**What you should do:** Please copy everything from the line containing "What do you see at coordinates (1186, 462)" down to the line containing "This screenshot has width=462, height=806." in the material, swapping "False" for "True" and changing nothing else.

[Listed entries]

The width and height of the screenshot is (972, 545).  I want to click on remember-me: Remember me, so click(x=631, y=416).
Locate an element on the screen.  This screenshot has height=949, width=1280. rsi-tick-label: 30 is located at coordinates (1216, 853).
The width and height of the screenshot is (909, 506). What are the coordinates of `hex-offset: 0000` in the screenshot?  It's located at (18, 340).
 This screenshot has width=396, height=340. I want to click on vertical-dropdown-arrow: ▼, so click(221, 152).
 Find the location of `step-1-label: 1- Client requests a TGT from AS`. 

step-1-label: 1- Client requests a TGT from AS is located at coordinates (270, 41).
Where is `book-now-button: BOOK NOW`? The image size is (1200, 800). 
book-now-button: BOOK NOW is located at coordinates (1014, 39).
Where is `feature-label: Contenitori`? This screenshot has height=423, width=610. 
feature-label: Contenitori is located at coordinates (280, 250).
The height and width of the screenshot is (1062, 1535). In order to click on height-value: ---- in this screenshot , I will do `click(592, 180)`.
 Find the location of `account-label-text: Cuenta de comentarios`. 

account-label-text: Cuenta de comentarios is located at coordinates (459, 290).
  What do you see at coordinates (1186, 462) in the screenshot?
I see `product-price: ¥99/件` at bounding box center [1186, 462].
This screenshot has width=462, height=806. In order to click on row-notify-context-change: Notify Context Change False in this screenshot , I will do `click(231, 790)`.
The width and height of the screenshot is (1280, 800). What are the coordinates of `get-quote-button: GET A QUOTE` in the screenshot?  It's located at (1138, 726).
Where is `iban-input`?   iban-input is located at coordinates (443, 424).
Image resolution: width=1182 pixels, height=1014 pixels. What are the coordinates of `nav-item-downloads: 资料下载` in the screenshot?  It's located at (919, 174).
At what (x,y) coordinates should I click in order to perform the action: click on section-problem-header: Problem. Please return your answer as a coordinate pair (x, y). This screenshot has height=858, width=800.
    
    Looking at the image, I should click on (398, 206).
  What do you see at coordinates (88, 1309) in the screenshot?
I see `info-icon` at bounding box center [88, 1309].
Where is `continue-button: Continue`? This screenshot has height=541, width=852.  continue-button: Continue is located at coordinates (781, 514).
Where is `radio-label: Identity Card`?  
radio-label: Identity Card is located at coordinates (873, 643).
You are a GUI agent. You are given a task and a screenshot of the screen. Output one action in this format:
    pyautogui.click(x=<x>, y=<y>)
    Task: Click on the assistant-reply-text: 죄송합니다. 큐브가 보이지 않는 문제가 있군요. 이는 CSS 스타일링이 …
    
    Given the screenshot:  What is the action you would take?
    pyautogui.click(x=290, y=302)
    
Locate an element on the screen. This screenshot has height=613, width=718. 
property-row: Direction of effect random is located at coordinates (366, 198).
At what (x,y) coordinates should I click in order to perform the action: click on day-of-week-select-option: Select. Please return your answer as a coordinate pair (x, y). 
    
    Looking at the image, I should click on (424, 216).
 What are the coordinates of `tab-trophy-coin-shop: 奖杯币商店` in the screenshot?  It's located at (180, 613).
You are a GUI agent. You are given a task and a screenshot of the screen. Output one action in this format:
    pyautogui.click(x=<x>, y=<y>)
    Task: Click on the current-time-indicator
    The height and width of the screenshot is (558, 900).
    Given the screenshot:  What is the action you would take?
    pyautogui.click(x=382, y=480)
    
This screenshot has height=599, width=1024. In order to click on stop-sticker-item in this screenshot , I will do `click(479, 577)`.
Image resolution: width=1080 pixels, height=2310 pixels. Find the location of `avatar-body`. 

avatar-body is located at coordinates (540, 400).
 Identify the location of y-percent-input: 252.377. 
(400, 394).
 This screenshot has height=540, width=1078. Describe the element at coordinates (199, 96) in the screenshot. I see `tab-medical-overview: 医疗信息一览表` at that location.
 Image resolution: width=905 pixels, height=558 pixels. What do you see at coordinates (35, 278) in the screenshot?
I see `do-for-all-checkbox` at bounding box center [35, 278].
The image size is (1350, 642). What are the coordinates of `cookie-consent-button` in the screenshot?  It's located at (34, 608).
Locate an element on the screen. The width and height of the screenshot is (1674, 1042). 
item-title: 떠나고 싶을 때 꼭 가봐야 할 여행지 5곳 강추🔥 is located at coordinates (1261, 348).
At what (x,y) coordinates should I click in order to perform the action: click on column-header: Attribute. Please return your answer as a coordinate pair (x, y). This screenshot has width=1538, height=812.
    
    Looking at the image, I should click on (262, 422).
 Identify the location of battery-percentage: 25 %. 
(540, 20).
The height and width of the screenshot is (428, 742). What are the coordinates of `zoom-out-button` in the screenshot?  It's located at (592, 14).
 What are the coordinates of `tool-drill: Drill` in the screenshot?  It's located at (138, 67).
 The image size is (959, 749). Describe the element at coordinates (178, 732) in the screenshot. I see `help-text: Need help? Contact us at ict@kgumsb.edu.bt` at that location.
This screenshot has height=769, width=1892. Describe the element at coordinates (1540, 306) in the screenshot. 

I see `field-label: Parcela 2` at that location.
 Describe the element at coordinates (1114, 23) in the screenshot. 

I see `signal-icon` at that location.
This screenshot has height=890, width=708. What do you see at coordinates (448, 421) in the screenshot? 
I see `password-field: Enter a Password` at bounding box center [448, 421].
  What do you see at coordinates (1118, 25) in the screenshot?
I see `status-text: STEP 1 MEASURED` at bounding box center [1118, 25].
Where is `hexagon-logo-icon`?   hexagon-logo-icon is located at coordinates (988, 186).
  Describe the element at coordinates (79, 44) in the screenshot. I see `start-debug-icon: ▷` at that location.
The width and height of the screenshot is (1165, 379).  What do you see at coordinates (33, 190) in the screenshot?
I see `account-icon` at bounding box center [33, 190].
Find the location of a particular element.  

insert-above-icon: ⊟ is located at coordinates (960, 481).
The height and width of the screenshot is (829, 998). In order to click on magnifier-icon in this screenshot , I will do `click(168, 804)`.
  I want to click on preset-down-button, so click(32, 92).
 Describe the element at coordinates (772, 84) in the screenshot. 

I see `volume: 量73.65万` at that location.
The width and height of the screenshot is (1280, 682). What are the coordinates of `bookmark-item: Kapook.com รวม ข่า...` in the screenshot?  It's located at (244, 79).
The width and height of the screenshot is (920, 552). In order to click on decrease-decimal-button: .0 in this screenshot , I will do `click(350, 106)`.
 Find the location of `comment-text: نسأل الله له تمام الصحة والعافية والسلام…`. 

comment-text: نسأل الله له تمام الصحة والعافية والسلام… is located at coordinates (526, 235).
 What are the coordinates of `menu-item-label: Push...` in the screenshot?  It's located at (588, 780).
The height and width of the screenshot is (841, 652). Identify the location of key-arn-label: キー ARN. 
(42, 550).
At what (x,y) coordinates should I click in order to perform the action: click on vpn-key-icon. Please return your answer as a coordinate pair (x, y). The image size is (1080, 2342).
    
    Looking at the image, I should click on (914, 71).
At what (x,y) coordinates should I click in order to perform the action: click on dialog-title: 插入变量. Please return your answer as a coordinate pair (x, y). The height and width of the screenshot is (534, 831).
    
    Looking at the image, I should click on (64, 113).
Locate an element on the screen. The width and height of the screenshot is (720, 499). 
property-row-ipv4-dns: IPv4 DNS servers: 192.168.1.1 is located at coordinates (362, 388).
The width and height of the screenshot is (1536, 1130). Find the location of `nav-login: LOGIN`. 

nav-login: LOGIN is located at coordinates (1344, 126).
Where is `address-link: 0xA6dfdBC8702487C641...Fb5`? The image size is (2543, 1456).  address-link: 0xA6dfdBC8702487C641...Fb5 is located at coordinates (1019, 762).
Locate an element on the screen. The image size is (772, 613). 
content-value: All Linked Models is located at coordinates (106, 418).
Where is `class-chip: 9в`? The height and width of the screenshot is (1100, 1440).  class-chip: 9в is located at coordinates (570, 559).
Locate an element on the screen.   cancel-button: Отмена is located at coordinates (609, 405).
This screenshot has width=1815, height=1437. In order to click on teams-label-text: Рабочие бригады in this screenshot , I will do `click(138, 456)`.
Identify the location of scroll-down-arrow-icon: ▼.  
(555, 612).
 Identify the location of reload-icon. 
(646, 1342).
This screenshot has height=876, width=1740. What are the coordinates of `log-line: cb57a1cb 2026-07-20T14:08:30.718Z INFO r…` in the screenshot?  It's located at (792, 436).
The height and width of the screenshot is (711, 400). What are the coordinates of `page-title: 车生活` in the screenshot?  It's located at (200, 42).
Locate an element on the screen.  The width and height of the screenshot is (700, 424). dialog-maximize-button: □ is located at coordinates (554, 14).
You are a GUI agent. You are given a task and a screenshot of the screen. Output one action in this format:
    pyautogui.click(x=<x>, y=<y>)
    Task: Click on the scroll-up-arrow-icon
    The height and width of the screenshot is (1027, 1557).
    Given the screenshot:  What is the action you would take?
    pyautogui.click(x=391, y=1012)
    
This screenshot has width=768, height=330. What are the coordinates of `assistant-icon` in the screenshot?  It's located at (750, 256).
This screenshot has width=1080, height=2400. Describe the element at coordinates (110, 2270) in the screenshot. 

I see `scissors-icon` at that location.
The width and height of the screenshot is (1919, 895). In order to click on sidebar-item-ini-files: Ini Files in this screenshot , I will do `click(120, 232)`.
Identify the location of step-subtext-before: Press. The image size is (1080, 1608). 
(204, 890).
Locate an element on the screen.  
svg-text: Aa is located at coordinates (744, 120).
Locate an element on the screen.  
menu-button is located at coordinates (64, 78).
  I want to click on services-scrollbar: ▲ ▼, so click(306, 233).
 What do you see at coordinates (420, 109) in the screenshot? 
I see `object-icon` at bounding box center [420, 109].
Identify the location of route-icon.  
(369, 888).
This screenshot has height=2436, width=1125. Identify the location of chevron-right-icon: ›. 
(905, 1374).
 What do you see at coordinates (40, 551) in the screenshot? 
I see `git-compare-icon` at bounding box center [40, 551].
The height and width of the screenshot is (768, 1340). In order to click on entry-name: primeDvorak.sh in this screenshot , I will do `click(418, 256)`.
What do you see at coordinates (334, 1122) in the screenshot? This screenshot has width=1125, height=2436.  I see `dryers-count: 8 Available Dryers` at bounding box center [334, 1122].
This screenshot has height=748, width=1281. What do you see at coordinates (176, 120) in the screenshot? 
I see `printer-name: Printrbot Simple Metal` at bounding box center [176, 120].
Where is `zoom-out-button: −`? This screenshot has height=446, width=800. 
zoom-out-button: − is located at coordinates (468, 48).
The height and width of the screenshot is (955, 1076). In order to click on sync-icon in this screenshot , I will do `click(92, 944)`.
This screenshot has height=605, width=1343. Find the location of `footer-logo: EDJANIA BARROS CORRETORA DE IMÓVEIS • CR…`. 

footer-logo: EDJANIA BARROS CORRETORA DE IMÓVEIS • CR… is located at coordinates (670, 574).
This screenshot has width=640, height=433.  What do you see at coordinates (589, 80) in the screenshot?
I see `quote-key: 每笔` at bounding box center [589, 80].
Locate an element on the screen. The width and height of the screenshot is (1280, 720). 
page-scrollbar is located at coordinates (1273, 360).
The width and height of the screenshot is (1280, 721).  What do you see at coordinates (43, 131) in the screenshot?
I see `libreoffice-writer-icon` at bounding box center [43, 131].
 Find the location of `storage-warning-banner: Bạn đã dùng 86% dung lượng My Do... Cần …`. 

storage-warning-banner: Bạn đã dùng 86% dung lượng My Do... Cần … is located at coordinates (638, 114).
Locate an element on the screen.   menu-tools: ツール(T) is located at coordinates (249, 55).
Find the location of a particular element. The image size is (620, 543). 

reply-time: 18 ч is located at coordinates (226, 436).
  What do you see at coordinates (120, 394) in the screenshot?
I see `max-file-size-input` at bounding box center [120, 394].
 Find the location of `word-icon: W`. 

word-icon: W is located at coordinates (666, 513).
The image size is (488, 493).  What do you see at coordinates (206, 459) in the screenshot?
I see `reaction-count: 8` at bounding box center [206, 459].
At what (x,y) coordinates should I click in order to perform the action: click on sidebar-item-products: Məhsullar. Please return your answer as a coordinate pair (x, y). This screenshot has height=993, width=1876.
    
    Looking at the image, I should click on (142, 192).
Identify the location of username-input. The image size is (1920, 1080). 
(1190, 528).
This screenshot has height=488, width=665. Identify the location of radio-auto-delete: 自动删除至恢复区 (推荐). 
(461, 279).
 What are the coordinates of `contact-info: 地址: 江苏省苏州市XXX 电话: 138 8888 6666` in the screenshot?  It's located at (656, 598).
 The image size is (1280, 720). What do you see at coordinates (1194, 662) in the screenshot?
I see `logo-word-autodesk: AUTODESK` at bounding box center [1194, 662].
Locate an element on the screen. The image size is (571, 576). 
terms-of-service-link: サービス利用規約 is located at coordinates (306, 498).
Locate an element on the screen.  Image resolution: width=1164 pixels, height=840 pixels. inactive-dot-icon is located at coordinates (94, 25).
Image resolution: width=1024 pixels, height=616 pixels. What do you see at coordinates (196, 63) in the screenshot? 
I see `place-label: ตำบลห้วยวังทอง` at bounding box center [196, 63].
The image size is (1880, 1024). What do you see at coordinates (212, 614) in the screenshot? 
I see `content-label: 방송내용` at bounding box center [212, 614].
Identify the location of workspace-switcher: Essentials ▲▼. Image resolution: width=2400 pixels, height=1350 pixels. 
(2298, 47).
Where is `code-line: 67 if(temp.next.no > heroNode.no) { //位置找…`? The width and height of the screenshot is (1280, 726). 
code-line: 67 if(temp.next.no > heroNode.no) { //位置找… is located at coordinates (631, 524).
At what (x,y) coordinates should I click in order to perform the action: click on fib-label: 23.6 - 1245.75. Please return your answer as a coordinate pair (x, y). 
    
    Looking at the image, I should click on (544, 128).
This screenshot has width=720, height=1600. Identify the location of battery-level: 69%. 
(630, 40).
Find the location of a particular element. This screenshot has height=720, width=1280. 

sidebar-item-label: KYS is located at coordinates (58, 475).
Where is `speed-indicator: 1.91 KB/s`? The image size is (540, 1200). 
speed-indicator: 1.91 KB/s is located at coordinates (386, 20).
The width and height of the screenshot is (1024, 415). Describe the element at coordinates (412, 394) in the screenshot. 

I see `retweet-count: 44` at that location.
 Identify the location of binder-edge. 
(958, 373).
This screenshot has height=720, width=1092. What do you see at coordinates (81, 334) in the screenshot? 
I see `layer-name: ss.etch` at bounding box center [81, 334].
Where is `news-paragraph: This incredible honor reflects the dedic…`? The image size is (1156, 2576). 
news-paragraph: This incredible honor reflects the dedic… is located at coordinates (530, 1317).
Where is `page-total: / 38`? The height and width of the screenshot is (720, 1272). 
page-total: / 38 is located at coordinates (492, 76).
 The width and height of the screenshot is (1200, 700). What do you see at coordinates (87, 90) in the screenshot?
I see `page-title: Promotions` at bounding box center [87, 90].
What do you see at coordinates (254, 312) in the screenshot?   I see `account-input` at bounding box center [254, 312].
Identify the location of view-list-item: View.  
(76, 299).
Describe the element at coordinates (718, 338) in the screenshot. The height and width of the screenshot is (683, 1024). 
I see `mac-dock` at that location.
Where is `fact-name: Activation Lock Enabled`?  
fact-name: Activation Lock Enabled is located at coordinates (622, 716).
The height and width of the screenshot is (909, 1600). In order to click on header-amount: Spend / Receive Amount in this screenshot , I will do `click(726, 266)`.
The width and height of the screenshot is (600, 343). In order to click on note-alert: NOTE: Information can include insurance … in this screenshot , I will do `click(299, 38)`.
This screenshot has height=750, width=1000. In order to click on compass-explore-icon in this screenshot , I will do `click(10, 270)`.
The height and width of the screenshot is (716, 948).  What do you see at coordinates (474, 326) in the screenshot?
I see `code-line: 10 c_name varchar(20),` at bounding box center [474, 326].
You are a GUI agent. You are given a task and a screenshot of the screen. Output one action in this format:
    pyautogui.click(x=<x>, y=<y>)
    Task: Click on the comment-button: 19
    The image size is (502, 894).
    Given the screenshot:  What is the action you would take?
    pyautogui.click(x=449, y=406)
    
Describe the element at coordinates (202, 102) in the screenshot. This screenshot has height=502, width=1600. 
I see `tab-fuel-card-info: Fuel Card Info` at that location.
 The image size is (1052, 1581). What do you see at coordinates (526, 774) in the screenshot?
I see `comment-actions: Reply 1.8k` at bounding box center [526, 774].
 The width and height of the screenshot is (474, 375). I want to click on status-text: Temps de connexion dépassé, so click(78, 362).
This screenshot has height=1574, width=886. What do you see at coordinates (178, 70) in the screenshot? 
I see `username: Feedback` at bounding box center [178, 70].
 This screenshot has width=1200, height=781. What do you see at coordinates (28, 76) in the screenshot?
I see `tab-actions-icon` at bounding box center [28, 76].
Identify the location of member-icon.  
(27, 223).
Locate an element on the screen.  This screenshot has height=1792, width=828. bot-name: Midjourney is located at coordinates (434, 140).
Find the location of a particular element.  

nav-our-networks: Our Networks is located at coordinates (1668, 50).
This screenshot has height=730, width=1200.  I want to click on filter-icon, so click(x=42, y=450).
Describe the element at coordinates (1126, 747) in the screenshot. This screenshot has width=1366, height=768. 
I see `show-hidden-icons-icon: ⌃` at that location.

[/Listed entries]

**Result for this exercise:**
  What do you see at coordinates (1186, 462) in the screenshot?
I see `product-price: ¥99/件` at bounding box center [1186, 462].
This screenshot has width=462, height=806. In order to click on row-notify-context-change: Notify Context Change True in this screenshot , I will do `click(231, 790)`.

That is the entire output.